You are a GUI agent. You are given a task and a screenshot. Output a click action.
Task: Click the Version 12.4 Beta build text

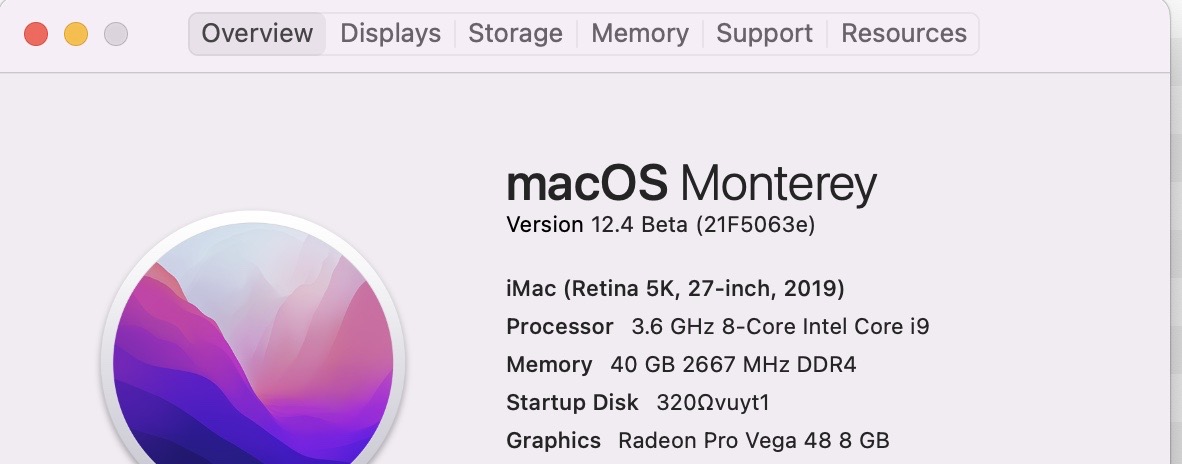click(x=661, y=225)
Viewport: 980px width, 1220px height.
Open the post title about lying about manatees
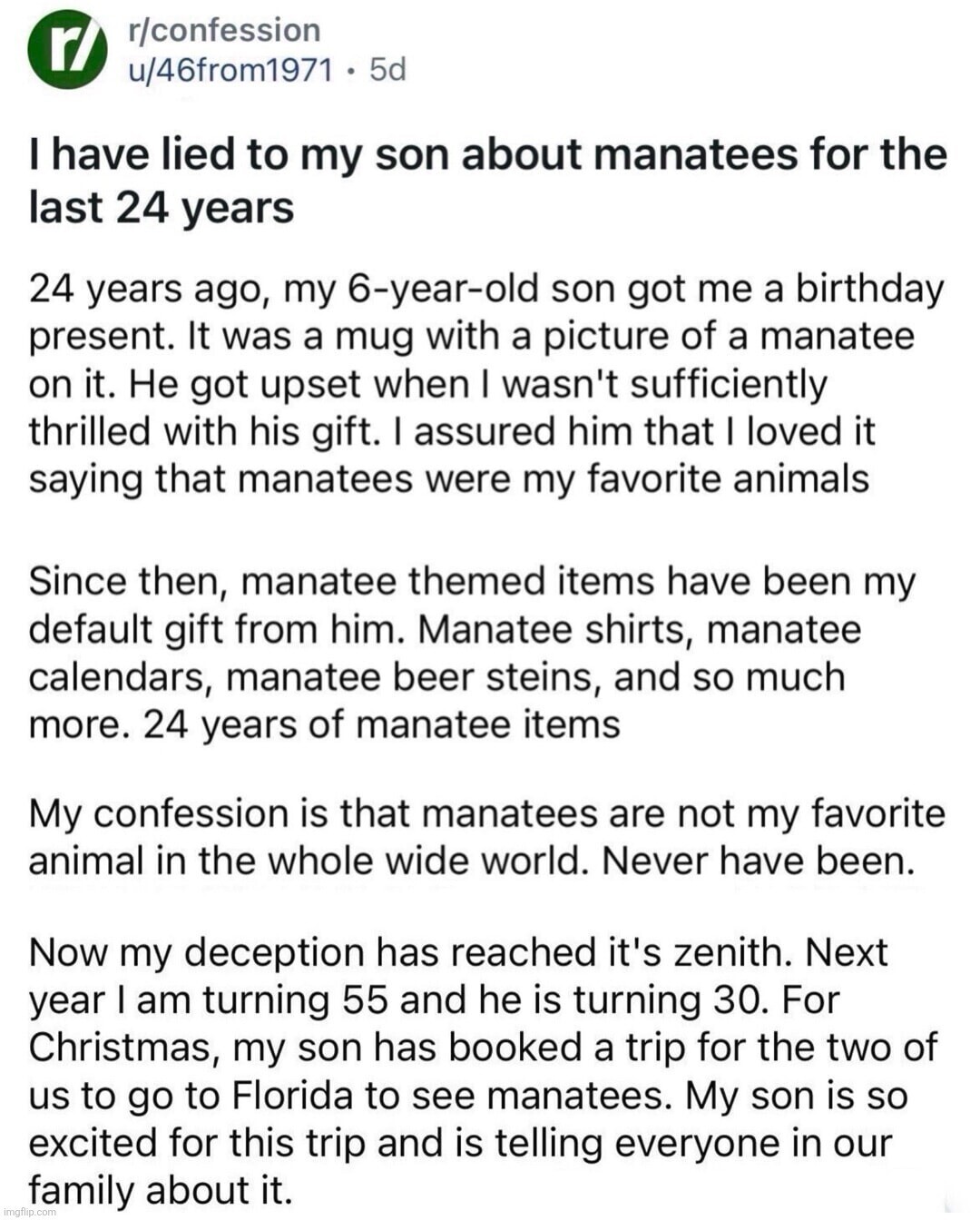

□ □ □ □ □ □ □

Copy the items word for word, from the line containing "Viewport: 980px width, 1220px height." through the end of the items, and leave out the pictures.

Viewport: 980px width, 1220px height.
Open the post title about lying about manatees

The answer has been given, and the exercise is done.